**Required action:**
Give the whole listing below once more, exactly, without pictures.

......

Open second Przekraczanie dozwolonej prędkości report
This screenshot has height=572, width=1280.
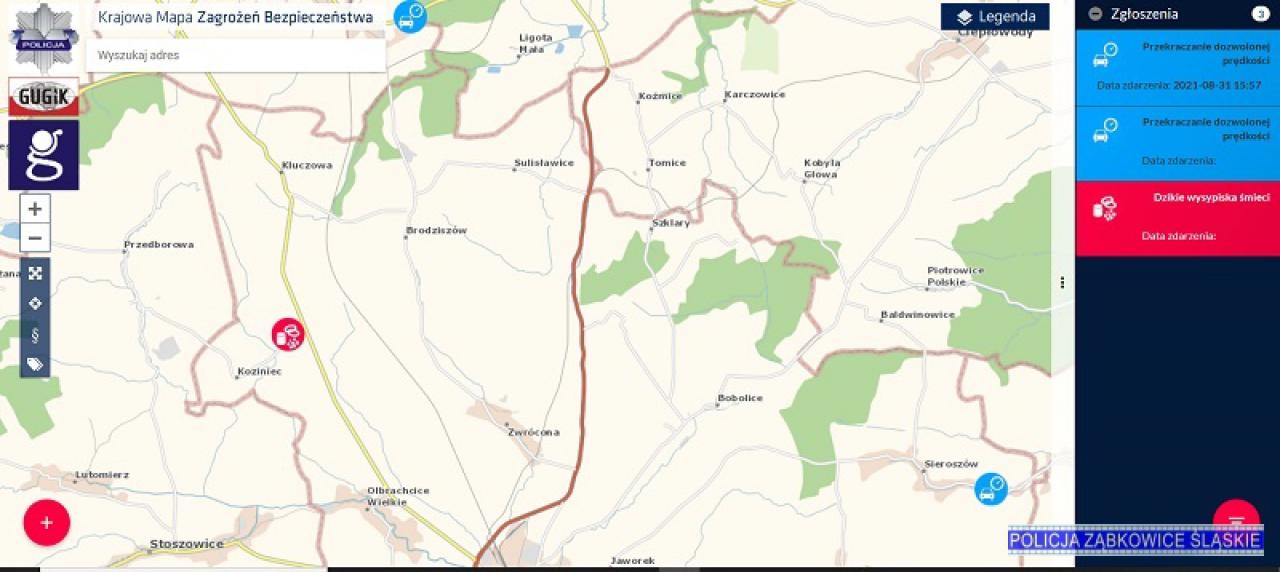pos(1178,143)
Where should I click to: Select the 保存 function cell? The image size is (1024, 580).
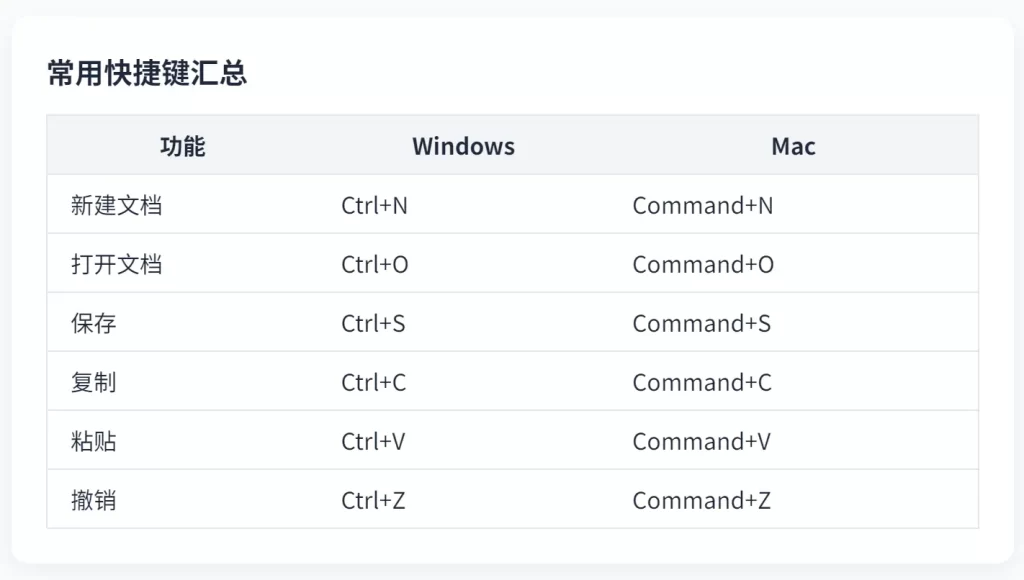pyautogui.click(x=94, y=324)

......

**Result of this task:**
Open second Przekraczanie dozwolonej prędkości report
This screenshot has height=572, width=1280.
pos(1178,143)
Where should I click to: Select the 保存 function cell? The image size is (1024, 580).
pyautogui.click(x=94, y=324)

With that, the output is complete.